After 13 days of expansion, reactivities of T cells to the synthetic peptide ligands was assessed by specific interferon (IFN)-γ release by ELISpot assay. As antigen-presenting target cells for the second stimulation on day 13, either an autologous lymphoblastoid cell line (LCL) derived from the same patient or HLA-matched LCL, HLA-transduced T2, or C1R cells were used. The target cells were pulsed for 2 h with either the selected mutated peptide or a control peptide prior to co-culture with the T cells (in duplicate or triplicate according to available cell numbers). The co-cultures were performed with an effecter-to-target ratio of 2:1 using 20,000 pre-stimulated T cells and 10,000 pulsed target cells per well. ELISpot plates (Ref. MAHAS4510, Merck Millipore) were coated with an IFN-γ capture antibody (1-D1K, 1:100 dilution, Ref. MAB-3420-3-250, Mabtech, RRID:AB_907283) at 4 °C overnight prior to the co-culture, development was performed with an IFN-γ-detection antibody (7-B6-1-biotin, 1:500 dilution, Ref. MAB-3420-6-1000, Mabtech, RRID:AB_907272) and Streptavidin-HRP (Ref. MAB-3310-9, Mabtech). ELISpot plates were read out on an ImmunoSpot S6 Ultra-V Analyzer using Immunospot software 5.4.0.1 (CTL-Europe).

We defined the reactivity by the spot counts on day 13 comparing the mean spots from the mutated peptide condition with the mean spots from the control peptide condition and set the threshold to a ratio above 2, meaning the mutated peptides elicited an IFN-γ response twice as many T cells compared to the control, and a difference of spots above 50, which is defined as the background threshold.

Statistical analysis

The correlations of two distinct parameters were assessed using Spearman’s rank correlation coefficient. For the correlation of the numbers of DNA variants and RNA variants, all samples with both analyses were included while for the correlation of phenotypic data with peptidomics data, only one representative tumor sample from each patient was included for analysis (ImmuNEO core cohort see Supplementary Table 1) has been used to circumvent bias due to multiple metastasis available for some patients. Two-tailed Mann–Whitney U-test with Benjamini–Hochberg correction was used to compare the immunophenotyping data of the TME and the size of the immunopeptidome for validated immunogenic and non-immunogenic neoantigen candidates.

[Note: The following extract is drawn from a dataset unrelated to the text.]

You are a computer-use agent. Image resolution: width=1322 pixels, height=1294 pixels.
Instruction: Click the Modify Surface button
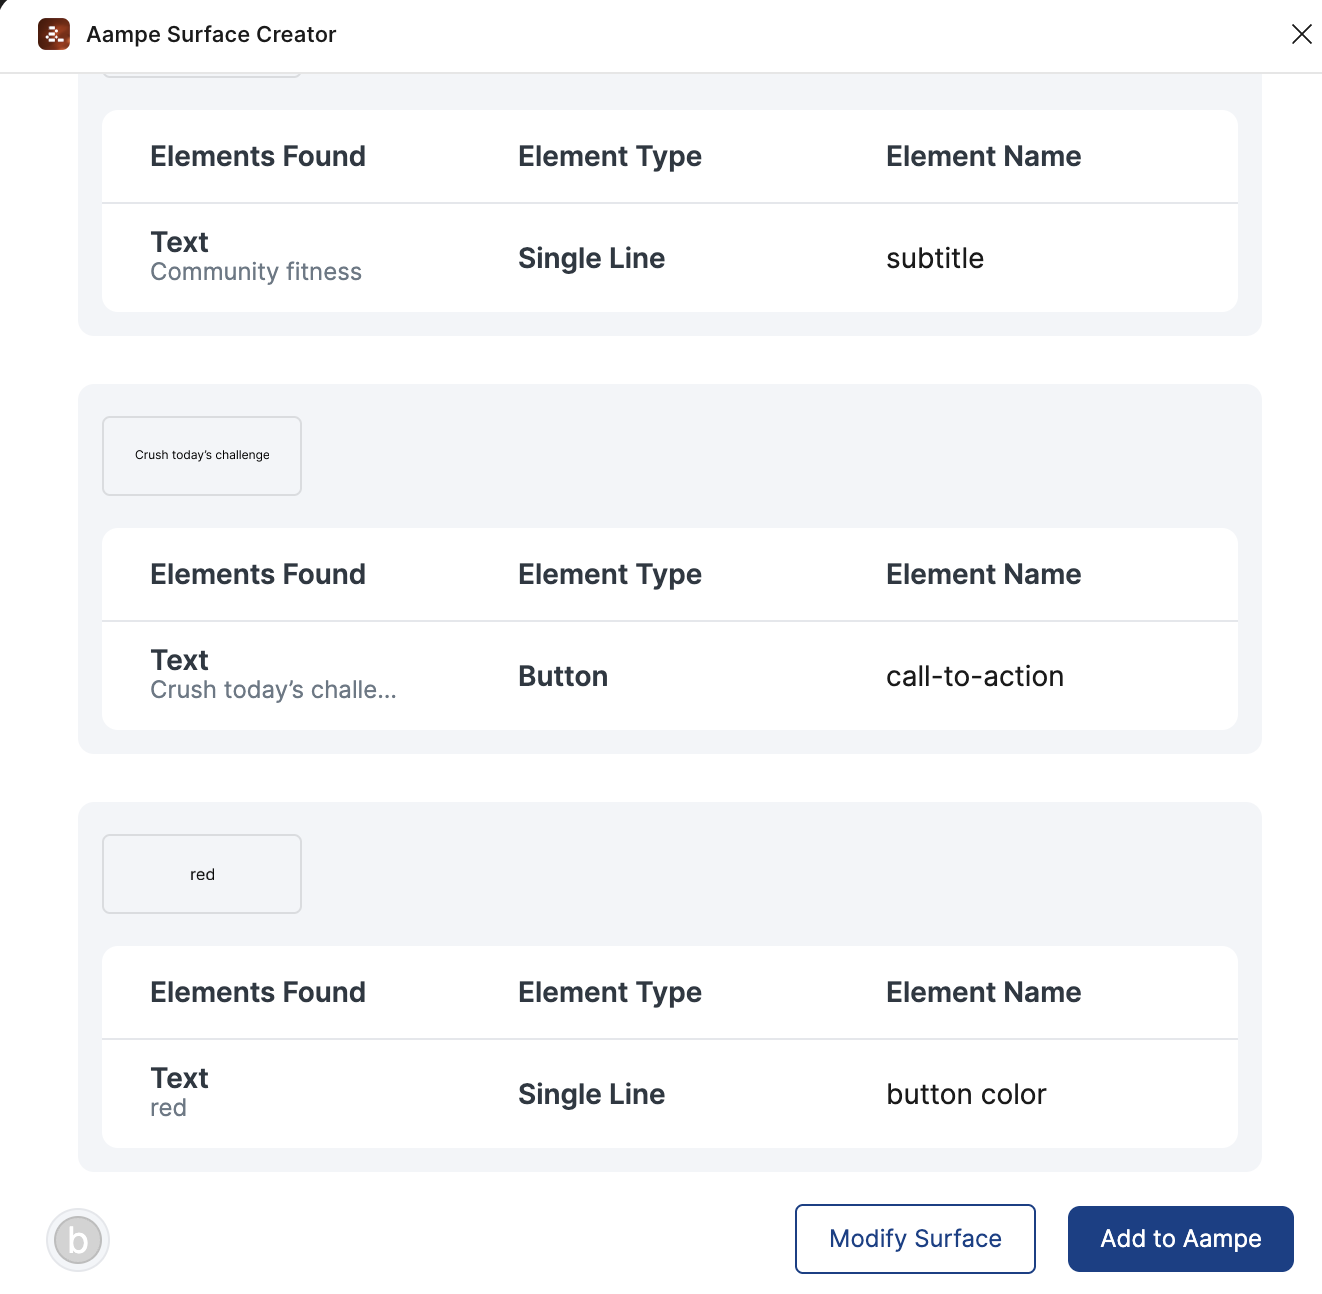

Kaplan–Meier curves with log-rank test and Cox’s proportional hazards model was used to evaluate the overall survival (OS) since tumor resection between a high and low patient group of ImmuNEO patients. For continuous parameters, groups were divided by the median into high (above median) and low (below median) groups. For relative parameters (0–100%), patients were divided into a high group with fractions above 50% and a low group with fractions below 50%. Here, only one representative tumor sample from each patient (ImmuNEO core cohort see Supplementary Table 1) has been used to circumvent bias due to multiple metastasis available for some patients.

Reporting summary

Further information on research design is available in the Nature Portfolio Reporting Summary linked to this article.